Dengan “pengilmuan Islam”, yang ingin ditujunya
adalah aspek universalitas klaim Islam sebagai rahmat bagi alam semesta—bukan
hanya bagi pribadi-pribadi atau masyarakat Muslim, tapi semua orang; bahkan
setiap makhluk di alam semesta ini. “Rahmat bagi alam semesta” adalah tujuan
akhir pengilmuan Islam. Rahmat itu dijanjikan bukan hanya untuk Muslim tapi
untuk semuanya. Tugas Muslim adalah mewujudkannya; pengilmuan Islam adalah
caranya. Secara lebih spesifik, Islam di-ilmu-kan dengan cara
mengobjektifkannya.
Untuk itu
dalam rangka pengilmuan Islam, Kuntowijoyo menawarkan dua metode, pertama adalah integralisasi, dan yang kedua adalah objektivikasi. Maksud
integralisasi adalah penyatuan ilmu-ilmu yang terlahir dari akal budi manusia
dengan al-Qur’an atau wahyu. Sementara yang dimaksud dengan objektivikasi
adalah menjadikan pengilmuan Islam sebagai rahmat bagi semua orang.
Dalam upaya
integralisasi, perlu adanya pembalikan. Sumber pertama pengetahuan dan
kebenaran haruslah agama, kemudian bergerak menjadi teoantroposentrisme,
dediferensiasi, dan ilmu integralistik. Penjelasannya adalah, pertama, sumber
pengetahuan dan kebenaran adalah dari agama,
dalam hal ini adalah wahyu Tuhan, yaitu al-Qur’an. Kemudian, di dalam teoantroposentrisme, kebenaran
agama digabungkan dengan kebenaran yang bersumber dari akal budi manusia.
Sehingga dalam praktiknya, terjadi dediferensiasi,
yaitu menyatunya agama dalam setiap aktivitas kehidupan, baik politik, ekonomi,
hukum, ataupun budaya. Selanjutnya dikenallah apa yang dinamakan dengan ilmu integralistik, ilmu yang
bukan sekedar menggabungkan, tetapi juga menyatukan antara wahyu dan hasil akal
budi manusia.
Kemudian
objektivikasi. Ia adalah suatu tindakan yang didasarkan oleh nilai-nilai agama,
tetapi disublimasikan dalam suatu tindakan objektif, sehingga diterima semua
orang. Tujuannya adalah untuk semua orang,
melintasi batas-batas agama, budaya, suku, dan lain-lain. Dalam istilah
Kuntowijoyo, objektivikasi adalah penterjemahan nilai-nilai internal ke dalam
kategori-kategori objektif.
E. Penutup
Dari uraian
makalah di atas maka penulis mengambil simpulan sebagai berikut:
1. Kontowijoyo adalah seorang sejarawan, sastrawan dan budayawan yang arif, dan
juga pemikir (intelektual) Islam yang cerdas, jujur dan berintegritas. Selain itu Kuntowijoyo adalah aktivis
Muhammadiyah dan pernah menjabat sebagai anggota PP Muhammadiyah.

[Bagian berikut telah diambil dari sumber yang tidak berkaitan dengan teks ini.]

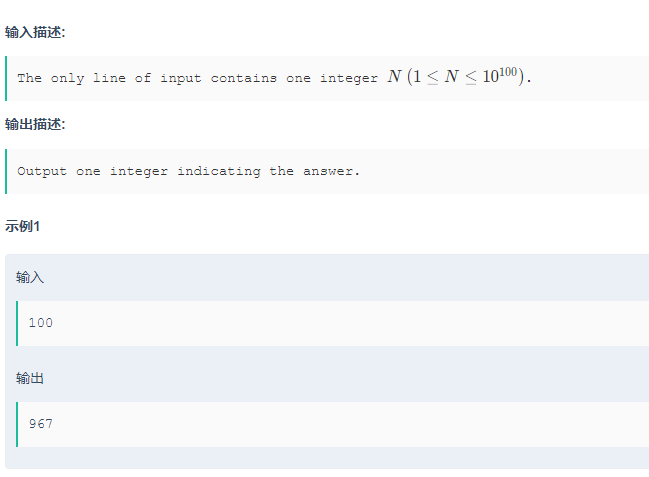Click the word 'answer' in output description
Viewport: 649px width, 477px height.
(328, 171)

2. Latar belakangi pemikiran Kuntowijoyo dalam
merumuskan gagasan-gagasannya tentang Islam, yaitu: Pertama, perhatiannya yang sangat besar
terhadap pola pikir
masyarakat yang masih
dibelenggu mitos-mitos dan kemudian berkembang hanya sampai pada tingkat ideologi. Kedua,
adanya respon terhadap tantangan masa depan yang cenderung mereduksi agama dan
menekankan sekularisasi sebagai keharusan sejarah.

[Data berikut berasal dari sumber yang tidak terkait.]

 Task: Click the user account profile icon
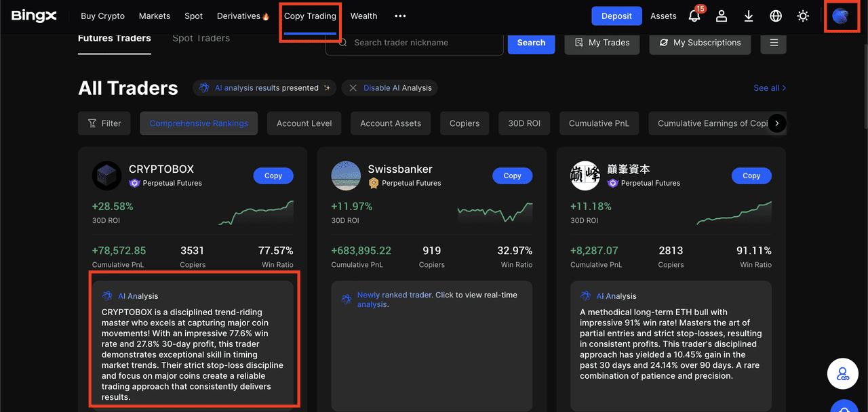click(x=722, y=16)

3. Menurut Kuntowijoyo pengilmuan Islam berarti menjadikan Islam
sebagai ilmu. Hal ini perlu diperhatikan bahwa pengilmuan islam tidak hanya
berbicara mengenai Islam sebagai sumber ilmu, atau etika Islam sebagai panduan
penerapan ilmu. Namun Islam itu sendiri yang merupakan ilmu.